When the Sarvjan Sewa Educational Society started its first school at Macchiwara in 2004 — it has grown to four schools since — the concept of free mid-day meals in a private non-day boarding school came as a surprise to many. Though the area of its subsequent two schools and an upcoming one at neighbouring Ropar district has shrunk to two to three acres, the free mid-day meal scheme continues at all Garden Valley International Schools.
"At Macchiwara, the foodgrain and vegetables come mainly from our farms making fuel cost and salaries of cooking staff the main expense for providing children pulses, rice, chappatis and a dessert, once a week. But rising fuel prices have made the free meals a costly affair. Now we use paddy straw to cook nearly 2,500 to 3,000 chappatis a day for the 1,850 children getting education from 125 villages in and round Macchiwara," says the society's secretary Hardev Singh.

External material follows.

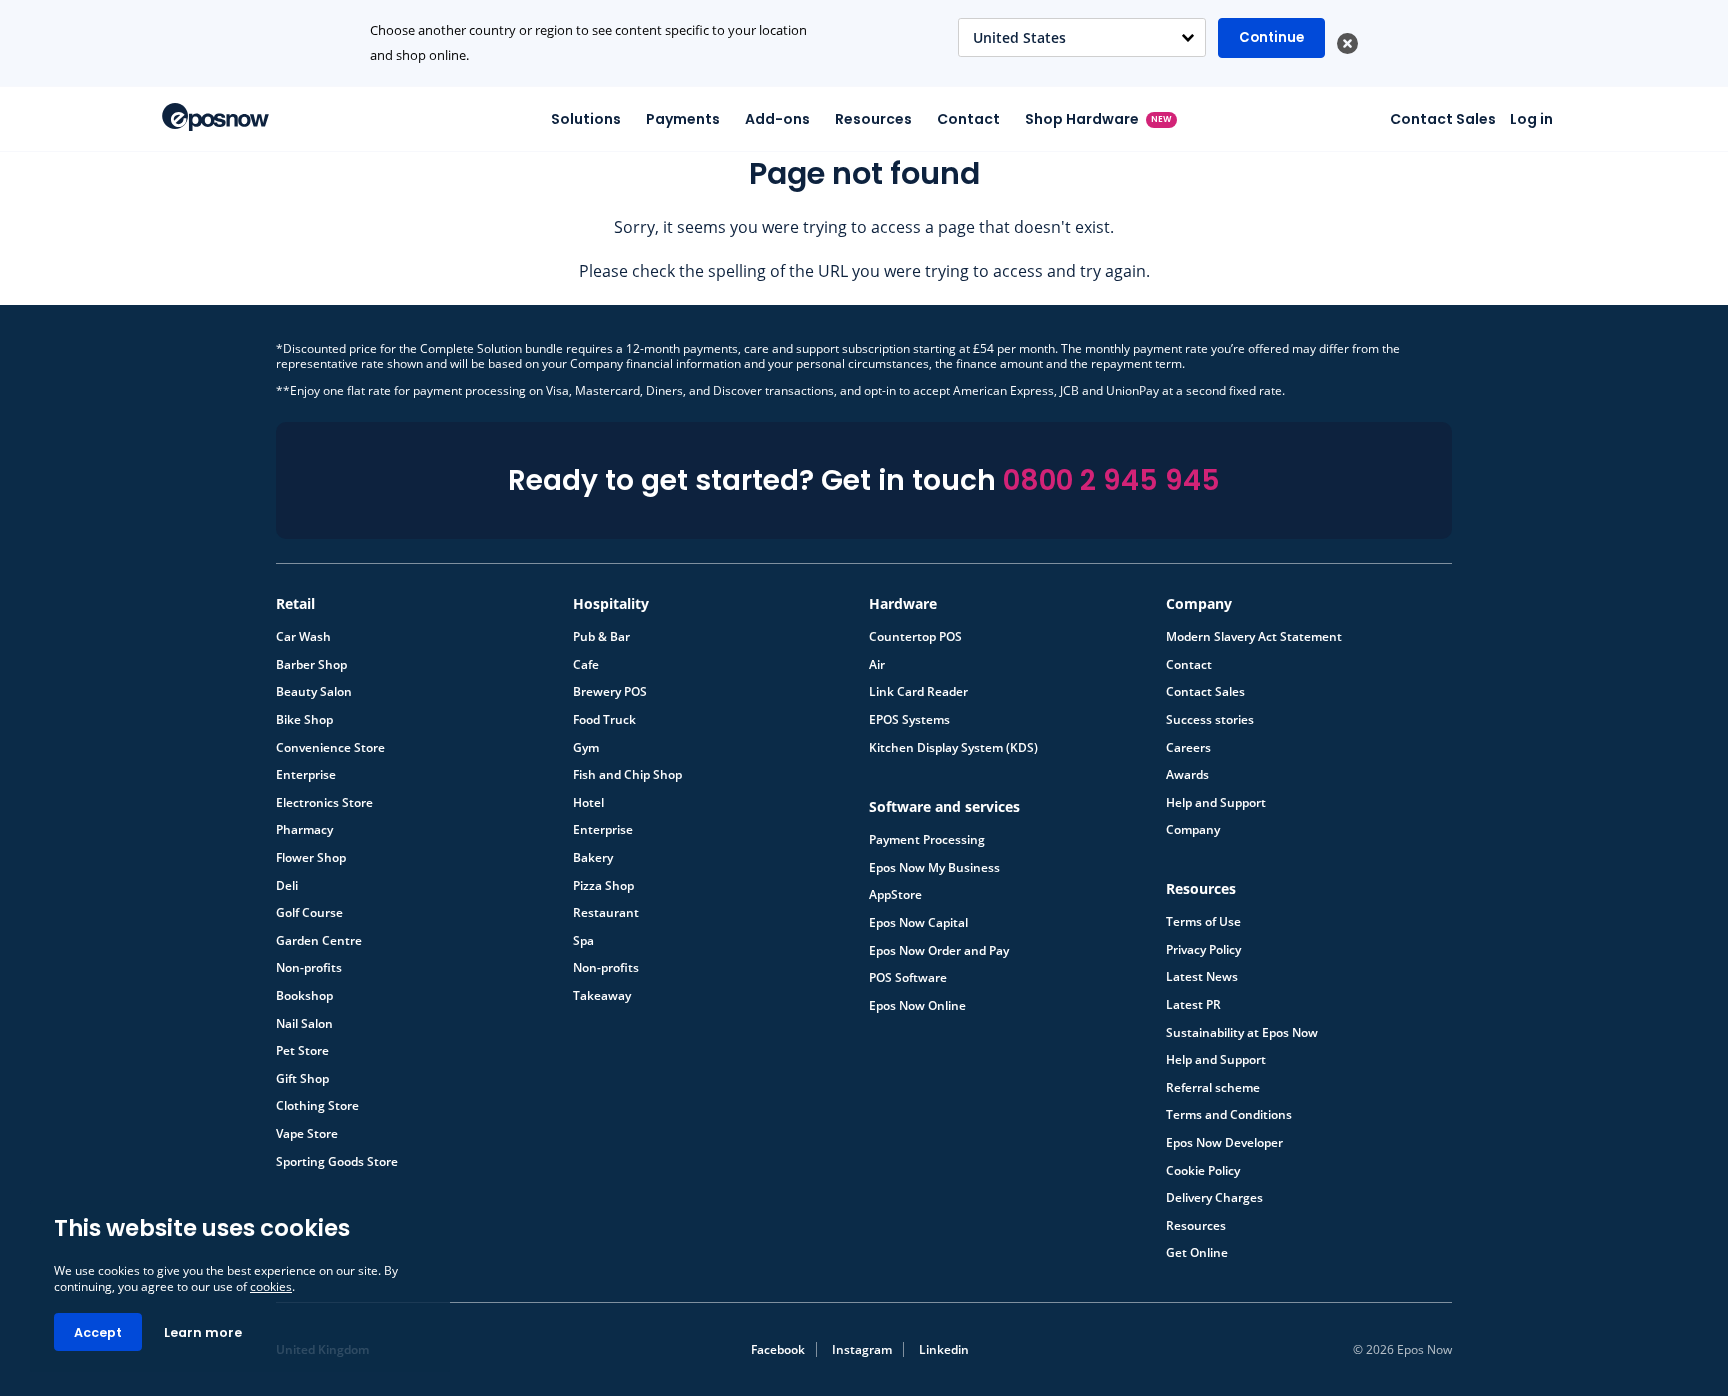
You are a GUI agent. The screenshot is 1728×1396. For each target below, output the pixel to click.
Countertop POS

The society believes that mid-day meals are the best way to bridge the class divide and ensure proper nutrition during school hours. "As an English-medium CBSE-affiliated school, we had to abide by certain standards on education and sports facilities. We later also incorporated smart classes run by Educomp. But as our social obligation towards children of rural areas we kept the average fee at Rs 580 to 630 and incorporated free mid-day meals," Hardev adds.